• [Material for the task]:
------------------------------
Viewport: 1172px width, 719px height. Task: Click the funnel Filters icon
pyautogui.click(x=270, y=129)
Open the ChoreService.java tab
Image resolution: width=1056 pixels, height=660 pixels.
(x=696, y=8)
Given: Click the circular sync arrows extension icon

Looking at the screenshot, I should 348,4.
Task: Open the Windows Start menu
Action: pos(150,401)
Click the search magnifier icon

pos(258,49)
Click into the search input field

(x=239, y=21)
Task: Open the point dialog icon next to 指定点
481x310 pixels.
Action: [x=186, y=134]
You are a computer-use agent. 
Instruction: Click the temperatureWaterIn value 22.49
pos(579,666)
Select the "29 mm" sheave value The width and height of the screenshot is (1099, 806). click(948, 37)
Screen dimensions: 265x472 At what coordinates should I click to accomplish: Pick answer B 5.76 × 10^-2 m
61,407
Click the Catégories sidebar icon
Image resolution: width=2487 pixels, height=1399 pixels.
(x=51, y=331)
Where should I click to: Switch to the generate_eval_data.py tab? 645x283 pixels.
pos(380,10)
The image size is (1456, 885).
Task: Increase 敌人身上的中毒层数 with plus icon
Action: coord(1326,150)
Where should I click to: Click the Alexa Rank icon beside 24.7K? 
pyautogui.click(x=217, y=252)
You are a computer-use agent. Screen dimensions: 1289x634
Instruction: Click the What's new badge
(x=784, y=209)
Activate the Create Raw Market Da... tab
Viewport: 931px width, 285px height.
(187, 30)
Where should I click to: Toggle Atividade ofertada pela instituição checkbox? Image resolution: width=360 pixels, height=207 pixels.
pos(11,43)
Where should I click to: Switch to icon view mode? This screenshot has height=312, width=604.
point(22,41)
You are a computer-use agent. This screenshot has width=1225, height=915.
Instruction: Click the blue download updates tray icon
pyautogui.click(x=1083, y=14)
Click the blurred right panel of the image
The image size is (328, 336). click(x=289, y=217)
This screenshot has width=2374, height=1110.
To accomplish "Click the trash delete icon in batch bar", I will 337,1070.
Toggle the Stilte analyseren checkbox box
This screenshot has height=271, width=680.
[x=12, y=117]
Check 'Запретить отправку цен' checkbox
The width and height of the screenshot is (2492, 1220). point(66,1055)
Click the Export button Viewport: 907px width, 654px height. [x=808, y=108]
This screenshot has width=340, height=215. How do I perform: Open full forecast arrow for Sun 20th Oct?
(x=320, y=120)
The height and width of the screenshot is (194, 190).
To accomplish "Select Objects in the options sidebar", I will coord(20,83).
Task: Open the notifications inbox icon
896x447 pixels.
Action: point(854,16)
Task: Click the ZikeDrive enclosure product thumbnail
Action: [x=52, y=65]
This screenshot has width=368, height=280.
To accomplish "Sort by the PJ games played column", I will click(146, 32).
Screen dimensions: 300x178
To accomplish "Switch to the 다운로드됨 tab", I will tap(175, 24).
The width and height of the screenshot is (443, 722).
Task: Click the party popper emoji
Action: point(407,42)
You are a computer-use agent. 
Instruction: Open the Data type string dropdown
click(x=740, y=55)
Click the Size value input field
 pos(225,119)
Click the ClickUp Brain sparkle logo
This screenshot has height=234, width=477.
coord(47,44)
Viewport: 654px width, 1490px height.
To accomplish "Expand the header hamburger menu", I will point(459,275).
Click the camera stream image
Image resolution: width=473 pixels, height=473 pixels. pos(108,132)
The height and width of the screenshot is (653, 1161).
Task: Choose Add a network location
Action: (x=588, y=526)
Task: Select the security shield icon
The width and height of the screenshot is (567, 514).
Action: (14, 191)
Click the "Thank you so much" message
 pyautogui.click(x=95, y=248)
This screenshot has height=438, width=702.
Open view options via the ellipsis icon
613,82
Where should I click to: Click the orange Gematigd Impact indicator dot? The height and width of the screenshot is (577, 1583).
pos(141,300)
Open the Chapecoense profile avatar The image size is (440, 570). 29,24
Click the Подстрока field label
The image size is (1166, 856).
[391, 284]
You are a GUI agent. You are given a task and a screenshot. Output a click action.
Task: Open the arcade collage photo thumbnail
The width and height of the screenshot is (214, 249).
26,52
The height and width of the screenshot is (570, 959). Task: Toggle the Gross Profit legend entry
------------------------------
• [Task brief]:
Copy out the data lines word for word, starting with the line that contains "Where should I click to: Switch to the" and going on through the line that contains "Action: coord(1326,150)", with both of those lines included.

• [Task output]:
Where should I click to: Switch to the generate_eval_data.py tab? 645x283 pixels.
pos(380,10)
The image size is (1456, 885).
Task: Increase 敌人身上的中毒层数 with plus icon
Action: coord(1326,150)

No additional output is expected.